EarthRights International, a human rights group with offices in Washington, D.C. and Bangkok, has carefully tracked human rights abuses connected to the Yadana pipeline, and led a successful lawsuit against Unocal/Chevron. In an April 2008 report, the group states that "Chevron and its consortium partners continue to rely on the Burmese army for pipeline security, and those forces continue to conscript thousands of villagers for forced labor, and to commit torture, rape, murder and other serious abuses in the course of their operations."

Money from the Yadana pipeline plays a crucial role in enabling the Burmese junta to maintain its grip on power. EarthRights International estimates the pipeline funneled roughly $1 billion to the military regime in 2007. The group also notes that, in late 2007, when the Burmese military violently suppressed political protests led by Buddhist monks, Chevron sat idly by.

Chevron has trouble in the United States, as well. In September, Earl Devaney, the inspector general for the Department of Interior, released an explosive report documenting "a culture of ethical failure" and a "culture of substance abuse and promiscuity" in the U.S. government program handling oil lease contracts on U.S. government lands and property. Government employees, Devaney found, accepted a stream of small gifts and favors from oil company representatives, and maintained sexual relations with them. (In one memorable passage, the inspector general report states that "sexual relationships with prohibited sources cannot, by definition, be arms-length.") The report showed that Chevron had conferred the largest number of gifts on federal employees. It also complained that Chevron refused to cooperate with the investigation, a claim Chevron subsequently disputed.

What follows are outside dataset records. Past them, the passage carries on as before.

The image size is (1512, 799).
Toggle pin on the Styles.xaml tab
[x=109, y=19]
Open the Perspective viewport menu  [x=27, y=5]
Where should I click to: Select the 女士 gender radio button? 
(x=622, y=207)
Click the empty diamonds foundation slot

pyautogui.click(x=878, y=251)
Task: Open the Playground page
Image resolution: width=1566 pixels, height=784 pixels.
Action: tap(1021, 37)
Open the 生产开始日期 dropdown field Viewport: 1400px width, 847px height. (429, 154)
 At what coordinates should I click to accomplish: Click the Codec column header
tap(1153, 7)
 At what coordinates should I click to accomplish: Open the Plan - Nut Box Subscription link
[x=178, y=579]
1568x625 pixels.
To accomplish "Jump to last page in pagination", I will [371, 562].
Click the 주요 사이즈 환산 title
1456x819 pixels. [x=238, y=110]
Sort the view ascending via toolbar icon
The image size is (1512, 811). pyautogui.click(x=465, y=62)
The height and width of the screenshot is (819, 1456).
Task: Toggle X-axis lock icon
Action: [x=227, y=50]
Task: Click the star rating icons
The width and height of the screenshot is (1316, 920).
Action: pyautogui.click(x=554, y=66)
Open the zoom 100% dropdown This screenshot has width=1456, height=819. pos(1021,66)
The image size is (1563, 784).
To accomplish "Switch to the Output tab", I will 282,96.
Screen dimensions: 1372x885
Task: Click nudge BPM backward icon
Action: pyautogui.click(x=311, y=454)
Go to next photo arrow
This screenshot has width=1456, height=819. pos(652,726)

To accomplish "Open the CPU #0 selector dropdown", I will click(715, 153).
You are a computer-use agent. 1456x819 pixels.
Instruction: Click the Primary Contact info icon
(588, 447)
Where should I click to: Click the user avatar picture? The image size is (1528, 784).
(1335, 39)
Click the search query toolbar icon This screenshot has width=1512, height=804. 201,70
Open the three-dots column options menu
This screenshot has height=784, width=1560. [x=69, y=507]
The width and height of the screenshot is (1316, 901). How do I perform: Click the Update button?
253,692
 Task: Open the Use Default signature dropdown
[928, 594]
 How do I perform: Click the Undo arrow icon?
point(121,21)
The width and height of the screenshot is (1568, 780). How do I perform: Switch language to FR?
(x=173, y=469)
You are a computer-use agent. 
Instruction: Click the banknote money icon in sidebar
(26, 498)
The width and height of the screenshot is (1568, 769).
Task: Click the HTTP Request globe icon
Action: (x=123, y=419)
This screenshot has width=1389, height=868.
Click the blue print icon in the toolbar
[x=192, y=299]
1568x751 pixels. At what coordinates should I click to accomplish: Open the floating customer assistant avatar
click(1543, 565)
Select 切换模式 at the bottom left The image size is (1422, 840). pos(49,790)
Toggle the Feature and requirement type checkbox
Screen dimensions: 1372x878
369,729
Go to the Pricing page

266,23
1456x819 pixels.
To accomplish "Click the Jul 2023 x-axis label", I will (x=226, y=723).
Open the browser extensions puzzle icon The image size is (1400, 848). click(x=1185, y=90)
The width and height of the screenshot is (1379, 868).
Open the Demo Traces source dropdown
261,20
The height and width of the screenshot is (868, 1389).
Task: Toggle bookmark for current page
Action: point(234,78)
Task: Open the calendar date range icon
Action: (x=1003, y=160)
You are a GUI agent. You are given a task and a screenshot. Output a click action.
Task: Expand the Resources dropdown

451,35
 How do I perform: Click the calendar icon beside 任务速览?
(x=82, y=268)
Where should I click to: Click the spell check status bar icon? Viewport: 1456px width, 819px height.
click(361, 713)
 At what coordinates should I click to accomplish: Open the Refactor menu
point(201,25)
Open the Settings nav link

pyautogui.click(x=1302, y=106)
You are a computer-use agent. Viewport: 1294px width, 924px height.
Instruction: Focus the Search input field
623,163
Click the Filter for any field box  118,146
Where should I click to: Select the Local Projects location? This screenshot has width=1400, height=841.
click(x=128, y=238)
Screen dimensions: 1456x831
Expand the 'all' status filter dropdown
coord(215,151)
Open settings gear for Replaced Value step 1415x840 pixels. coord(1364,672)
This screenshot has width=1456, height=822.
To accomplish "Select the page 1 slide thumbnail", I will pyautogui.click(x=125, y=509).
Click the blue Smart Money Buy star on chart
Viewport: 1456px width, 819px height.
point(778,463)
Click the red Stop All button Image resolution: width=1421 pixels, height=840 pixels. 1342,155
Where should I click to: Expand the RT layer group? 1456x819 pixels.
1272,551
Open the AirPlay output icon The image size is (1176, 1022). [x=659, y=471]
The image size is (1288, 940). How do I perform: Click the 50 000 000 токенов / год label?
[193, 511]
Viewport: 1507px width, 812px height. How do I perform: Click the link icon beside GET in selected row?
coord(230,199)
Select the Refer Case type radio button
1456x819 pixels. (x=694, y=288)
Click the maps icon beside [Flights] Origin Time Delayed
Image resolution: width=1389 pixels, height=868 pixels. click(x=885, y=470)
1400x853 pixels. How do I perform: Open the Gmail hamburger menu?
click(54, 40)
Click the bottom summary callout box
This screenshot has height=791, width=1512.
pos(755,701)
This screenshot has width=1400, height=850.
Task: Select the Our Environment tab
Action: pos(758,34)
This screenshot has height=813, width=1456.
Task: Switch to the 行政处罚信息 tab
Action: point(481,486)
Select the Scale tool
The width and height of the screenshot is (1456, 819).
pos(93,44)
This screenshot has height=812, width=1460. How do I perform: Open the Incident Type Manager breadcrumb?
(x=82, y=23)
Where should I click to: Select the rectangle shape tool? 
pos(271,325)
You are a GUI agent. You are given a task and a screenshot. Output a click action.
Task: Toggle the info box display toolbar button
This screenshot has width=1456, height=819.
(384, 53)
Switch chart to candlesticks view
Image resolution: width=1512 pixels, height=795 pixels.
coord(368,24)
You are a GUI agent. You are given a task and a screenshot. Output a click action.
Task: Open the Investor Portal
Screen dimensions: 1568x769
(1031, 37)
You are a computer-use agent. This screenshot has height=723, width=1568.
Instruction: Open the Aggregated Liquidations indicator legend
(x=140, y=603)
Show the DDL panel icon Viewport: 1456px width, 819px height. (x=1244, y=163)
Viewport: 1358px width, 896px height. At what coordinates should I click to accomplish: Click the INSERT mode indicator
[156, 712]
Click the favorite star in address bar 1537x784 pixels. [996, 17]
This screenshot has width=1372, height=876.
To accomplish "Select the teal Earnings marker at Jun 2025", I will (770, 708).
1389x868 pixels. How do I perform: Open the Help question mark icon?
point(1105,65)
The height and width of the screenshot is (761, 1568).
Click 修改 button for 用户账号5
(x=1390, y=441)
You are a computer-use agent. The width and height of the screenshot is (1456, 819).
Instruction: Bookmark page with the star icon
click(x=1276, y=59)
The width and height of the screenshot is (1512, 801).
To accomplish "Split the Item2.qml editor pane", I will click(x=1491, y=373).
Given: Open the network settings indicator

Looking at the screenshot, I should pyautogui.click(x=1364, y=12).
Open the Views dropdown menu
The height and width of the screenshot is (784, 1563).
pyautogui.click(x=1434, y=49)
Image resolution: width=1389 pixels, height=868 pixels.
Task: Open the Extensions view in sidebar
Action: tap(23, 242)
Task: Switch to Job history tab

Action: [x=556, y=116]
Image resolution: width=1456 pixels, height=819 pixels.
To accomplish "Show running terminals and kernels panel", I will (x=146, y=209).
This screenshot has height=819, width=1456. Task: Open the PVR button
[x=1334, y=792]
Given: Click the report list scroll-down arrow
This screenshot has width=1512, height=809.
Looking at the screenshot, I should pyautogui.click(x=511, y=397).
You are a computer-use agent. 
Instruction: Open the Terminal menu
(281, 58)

Looks like we're not the only ones keeping an eye on Chevron's behavior around the world…

Monday, January 5, 2009

Science Doesn’t Lie. Or Does It?

Katie Bezrouch over at Imagine 2050 hit on an interesting thread last week: Chevron has apparently commissioned "scientific studies" to create findings supporting their analysis that there has been no harm to the Ecuador region that the company devastated. The catch is that these studies are apparently funded by the big oil company and are done by a company that shares a member of its board of directors with Chevron. Not exactly independent research. Bezrouch writes:

"According to Judith Kimerling (2007 recipient of the Parker Gentry Award for Conservation Biology), "…from 1972 until it left Ecuador in 1992, Texaco intentionally dumped more than 19 billion gallons of toxic wastewater into the region and was responsible for 16.8 million gallons of crude oil spilling from the main pipeline into the forest." This pollution has caused massive amounts of eco-degradation and human health problems. There has been increased cancer rates in oil producing villages and higher miscarriage rates. The International Journal of Occupational and Environmental Health attributes this to living in the proximity of a contaminated water source, and it just so happens that the streams in the region contain more than 280 times more oil chemicals than European communities would allow.

But Chevron has a different perspective. Their analysis of Ecuador data reveals no increased cancer levels in the oil region. They fabricated this information by funding a study of their own called "Cancer Mortality and Oil Production in the Amazon Region of Ecuador, 1990-2005," key word being "funding". The study was conducted by three scientists at a consulting firm called Exponent. When I went to the their website and found that the veteran member of the Exponent Board of Directors (Samuel H. Armacost) is also a board member of the Chevron Corporation, I couldn't help myself from laughing out loud.

Anyone with a critical eye should be able to see right through Chevron's junk science. An independent court-appointed expert found that 100% of Chevron's former well sites are contaminated with illegal levels of Total Petroleum Hydrocarbons. Most all of the samples contain well known carcinogens, or, cancer causing agents.

Makes you wonder exactly how reliable that data is.